Pero hay otras lluvias que nos preocupan, ojalá fuesen y me refiriese de esa que habla Cortázar cuando dice «vos no elegís la lluvia que te va a calar hasta los huesos cuando salís de un concierto». Si él se refería al aspecto más hermoso del ser humano, del que merece disfrutar y sentir, ahora asistimos a la parte más tenebrosa, más oscura, y cruel de la que somos capaces de asistir.

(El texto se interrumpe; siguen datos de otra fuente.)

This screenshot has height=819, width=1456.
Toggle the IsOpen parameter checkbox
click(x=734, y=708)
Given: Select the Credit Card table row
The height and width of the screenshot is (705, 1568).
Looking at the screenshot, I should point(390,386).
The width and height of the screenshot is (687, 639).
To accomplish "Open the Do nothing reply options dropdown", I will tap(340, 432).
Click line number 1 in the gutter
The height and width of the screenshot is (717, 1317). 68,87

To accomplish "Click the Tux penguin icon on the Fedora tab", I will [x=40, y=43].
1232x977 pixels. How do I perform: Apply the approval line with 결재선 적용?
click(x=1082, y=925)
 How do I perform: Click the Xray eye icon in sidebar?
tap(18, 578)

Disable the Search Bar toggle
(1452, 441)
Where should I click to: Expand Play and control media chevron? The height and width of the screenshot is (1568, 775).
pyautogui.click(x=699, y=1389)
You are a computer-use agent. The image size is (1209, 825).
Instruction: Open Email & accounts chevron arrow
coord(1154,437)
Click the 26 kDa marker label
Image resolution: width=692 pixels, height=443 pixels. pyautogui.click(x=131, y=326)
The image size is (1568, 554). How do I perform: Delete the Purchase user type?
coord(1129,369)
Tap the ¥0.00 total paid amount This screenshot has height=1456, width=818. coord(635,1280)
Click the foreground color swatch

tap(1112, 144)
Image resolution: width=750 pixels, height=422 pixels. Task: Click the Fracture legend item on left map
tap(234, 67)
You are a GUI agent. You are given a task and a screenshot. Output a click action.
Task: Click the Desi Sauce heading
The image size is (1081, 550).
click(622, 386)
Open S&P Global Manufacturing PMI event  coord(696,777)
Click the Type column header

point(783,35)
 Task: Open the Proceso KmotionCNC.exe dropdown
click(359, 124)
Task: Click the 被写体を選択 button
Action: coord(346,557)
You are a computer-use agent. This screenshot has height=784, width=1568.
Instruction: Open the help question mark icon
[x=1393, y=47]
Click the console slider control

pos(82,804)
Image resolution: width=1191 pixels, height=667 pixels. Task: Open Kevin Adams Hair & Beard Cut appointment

Hablo de la guerra, hablo de la invasión rusa a Ucrania, hablo del ataque frontal a la Carta de las Naciones Unidas, al derecho internacional, a todos y cada uno de nuestros principios y valores como demócratas europeos, hablo de la ambición desmesurada y ciega que aniquila la vida y la libertad. Como afirmaba el ex secretario general de la OTAN y presidente del Centro de Economía Global y Geopolítica, Javier Solana, en una entrevista «es una guerra disparatada» e «inentendible en pleno Siglo XXI».

Y frente a ella la contundencia de las acciones, y también de quienes creemos en la palabra, en ellas, no podemos caer en ambigüedades ni equidistancias, como afirmaba J. Borrell esta misma semana: «Nadie puede poner en el mismo nivel de igualdad al agredido y al agresor. Y nos acordaremos de aquellos que en este momento solemne no estén de nuestro lado».

«Las fuerzas del mal, las fuerzas que pugnan por seguir utilizando la violencia física como una forma de resolver los conflictos, siguen vivos y frente a ellos tenemos que demostrar una capacidad de acción mucho más poderosa, mucho más consistente y mucho más unida que la que hemos sido capaces de hacer hasta ahora».